Last Updated: Tuesday, April 17, 2007 10:09 AM ET
After weeks of takeover rumours, Bell Canada's parent company said it is "reviewing its strategic alternatives." That could include a possible sale of the company.
Leading the group of pension funds are the Canada Pension Plan Investment Board, the Caisse de dépôt et placement du Québec and Canada's Public Sector Pension Investment Board.
Also in the mix is Kohlberg Kravis Roberts and Co., a New York-based private equity firm.
There was no mention of the Ontario Teachers' Pension Plan, which has been frequently mentioned as a possible suitor. Teachers' is BCE's largest shareholder, with just over five per cent of the stock.
BCE said that it will ensure it remains Canadian to meet foreign ownership restrictions. Canadian law requires that the majority owners of telecom companies be Canadian.
The company added that "it will continue to explore all other opportunities" and said there's no assurance that any deal will result.
Taking the company private would mean an end to BCE trading on the Toronto and New York stock markets.
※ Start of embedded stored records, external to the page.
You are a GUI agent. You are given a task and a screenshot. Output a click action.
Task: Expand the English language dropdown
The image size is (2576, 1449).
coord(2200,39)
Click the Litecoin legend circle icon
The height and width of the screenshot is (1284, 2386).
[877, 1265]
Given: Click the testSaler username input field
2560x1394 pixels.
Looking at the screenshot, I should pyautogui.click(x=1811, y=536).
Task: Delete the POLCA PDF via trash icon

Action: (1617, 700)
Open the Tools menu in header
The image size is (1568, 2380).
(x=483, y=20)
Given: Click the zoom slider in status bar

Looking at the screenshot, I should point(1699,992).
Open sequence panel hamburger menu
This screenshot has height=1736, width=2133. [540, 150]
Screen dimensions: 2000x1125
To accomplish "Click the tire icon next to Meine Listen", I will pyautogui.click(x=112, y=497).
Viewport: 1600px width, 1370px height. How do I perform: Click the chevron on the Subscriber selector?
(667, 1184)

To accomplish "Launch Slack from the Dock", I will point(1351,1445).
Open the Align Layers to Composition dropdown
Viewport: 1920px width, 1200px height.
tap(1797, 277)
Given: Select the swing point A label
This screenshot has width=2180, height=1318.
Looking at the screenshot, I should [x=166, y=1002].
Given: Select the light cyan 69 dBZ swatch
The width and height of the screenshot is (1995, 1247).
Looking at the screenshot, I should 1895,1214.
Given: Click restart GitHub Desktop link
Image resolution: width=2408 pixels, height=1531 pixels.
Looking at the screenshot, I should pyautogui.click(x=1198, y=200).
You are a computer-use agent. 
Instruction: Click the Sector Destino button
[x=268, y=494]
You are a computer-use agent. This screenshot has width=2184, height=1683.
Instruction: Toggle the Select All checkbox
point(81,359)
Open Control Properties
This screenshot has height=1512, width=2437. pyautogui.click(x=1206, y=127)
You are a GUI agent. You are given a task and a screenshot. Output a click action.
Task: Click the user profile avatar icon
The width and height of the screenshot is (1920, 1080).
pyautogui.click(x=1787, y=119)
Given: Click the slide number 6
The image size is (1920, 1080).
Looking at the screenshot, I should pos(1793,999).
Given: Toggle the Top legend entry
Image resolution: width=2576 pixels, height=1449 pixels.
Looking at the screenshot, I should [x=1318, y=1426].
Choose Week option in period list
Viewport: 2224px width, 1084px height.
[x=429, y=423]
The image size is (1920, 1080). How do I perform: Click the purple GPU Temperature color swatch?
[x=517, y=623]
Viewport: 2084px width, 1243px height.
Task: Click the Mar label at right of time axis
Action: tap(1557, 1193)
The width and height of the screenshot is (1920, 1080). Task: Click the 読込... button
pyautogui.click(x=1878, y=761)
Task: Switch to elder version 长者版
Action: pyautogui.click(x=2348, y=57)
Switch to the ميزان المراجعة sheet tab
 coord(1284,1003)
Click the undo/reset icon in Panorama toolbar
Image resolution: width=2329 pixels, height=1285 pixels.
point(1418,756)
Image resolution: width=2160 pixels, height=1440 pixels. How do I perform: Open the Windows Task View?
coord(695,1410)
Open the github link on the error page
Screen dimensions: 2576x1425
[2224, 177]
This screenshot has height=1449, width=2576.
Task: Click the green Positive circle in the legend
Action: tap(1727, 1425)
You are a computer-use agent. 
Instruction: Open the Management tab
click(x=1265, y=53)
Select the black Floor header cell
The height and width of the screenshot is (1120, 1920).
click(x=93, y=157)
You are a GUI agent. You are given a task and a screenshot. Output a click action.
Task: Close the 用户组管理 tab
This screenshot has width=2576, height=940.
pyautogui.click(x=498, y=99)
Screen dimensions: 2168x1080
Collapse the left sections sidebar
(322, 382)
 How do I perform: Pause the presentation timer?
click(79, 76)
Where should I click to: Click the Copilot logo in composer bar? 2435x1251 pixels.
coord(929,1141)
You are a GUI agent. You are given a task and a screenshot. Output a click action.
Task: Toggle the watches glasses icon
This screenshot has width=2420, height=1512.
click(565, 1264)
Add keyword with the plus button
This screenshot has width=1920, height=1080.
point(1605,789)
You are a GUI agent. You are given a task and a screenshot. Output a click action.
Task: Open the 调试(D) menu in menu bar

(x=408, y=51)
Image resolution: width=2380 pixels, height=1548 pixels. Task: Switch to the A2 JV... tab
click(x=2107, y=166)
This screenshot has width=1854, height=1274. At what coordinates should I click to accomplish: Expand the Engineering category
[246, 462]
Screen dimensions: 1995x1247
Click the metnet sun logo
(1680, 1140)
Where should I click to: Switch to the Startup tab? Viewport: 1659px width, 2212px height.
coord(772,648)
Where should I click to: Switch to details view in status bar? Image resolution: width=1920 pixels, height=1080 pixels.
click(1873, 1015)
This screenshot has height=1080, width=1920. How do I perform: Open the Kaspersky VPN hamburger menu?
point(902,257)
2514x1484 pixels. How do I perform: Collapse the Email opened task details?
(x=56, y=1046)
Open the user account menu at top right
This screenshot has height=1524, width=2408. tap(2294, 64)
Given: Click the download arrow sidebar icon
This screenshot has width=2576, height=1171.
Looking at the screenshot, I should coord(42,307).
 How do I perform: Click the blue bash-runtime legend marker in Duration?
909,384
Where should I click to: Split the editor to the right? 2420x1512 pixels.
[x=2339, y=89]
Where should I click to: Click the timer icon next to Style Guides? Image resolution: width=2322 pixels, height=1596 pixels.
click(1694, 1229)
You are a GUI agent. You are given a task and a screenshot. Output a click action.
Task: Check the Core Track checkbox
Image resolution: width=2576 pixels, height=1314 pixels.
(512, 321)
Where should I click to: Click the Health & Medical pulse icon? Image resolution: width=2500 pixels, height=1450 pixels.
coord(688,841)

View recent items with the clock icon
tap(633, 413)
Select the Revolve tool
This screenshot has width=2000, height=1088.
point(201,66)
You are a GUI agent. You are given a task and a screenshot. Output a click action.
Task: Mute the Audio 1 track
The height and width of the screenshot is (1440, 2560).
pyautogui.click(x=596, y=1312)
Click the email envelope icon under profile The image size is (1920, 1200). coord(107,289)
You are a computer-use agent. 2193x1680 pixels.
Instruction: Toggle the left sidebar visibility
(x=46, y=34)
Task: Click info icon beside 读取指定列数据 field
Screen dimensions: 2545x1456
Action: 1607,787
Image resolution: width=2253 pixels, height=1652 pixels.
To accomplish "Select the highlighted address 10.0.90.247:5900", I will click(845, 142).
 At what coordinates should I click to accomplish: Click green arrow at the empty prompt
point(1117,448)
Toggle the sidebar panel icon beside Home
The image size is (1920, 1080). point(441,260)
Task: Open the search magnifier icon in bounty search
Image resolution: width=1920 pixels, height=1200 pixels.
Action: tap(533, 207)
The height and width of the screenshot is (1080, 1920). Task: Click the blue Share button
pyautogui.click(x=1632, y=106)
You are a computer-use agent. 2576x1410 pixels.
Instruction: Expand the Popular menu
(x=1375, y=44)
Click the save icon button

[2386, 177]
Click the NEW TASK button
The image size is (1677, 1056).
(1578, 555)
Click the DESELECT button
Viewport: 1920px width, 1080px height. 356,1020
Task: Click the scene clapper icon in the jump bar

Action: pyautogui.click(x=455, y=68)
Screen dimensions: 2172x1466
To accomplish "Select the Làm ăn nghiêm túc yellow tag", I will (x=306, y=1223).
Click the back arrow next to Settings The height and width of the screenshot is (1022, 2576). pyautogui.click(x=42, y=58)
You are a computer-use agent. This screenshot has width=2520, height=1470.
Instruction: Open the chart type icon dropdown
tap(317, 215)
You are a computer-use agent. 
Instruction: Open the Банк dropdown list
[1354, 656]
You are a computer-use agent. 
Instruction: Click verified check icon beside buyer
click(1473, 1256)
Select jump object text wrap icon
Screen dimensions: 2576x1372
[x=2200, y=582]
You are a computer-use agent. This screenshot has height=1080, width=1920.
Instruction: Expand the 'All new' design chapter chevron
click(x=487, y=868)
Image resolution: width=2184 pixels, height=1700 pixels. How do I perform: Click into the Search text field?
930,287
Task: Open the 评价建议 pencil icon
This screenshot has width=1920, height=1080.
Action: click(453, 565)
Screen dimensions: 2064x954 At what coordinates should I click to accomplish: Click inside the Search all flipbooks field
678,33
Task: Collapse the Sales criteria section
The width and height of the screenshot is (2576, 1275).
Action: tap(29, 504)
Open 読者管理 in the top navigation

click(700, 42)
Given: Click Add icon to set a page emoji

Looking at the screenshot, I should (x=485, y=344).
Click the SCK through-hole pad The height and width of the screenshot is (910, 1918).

It is one of the most widely held stocks in Canada.
Until takeover speculation ramped up in the past few weeks, BCE shares had languished on the stock markets, showing little growth over the previous five years. That was in stark contrast to the shares of rival telecom companies Telus and Rogers Communications.
That poor performance was one of the reasons BCE shareholders were pushing for some action to "enhance shareholder value" market shorthand for boosting the stock price.
News of a possible deal powered BCE shares to a five-year high on the TSX Tuesday. The stock was at $38.35 in morning trading, up $2.09.
If BCE does do a deal, it would be one of the biggest in Canadian corporate history. Based on its closing price of $36.26 Monday, BCE was worth $29.3 billion. If reports that BCE would be looking for $40 a share are true, that would make a BCE deal worth more than $32 billion.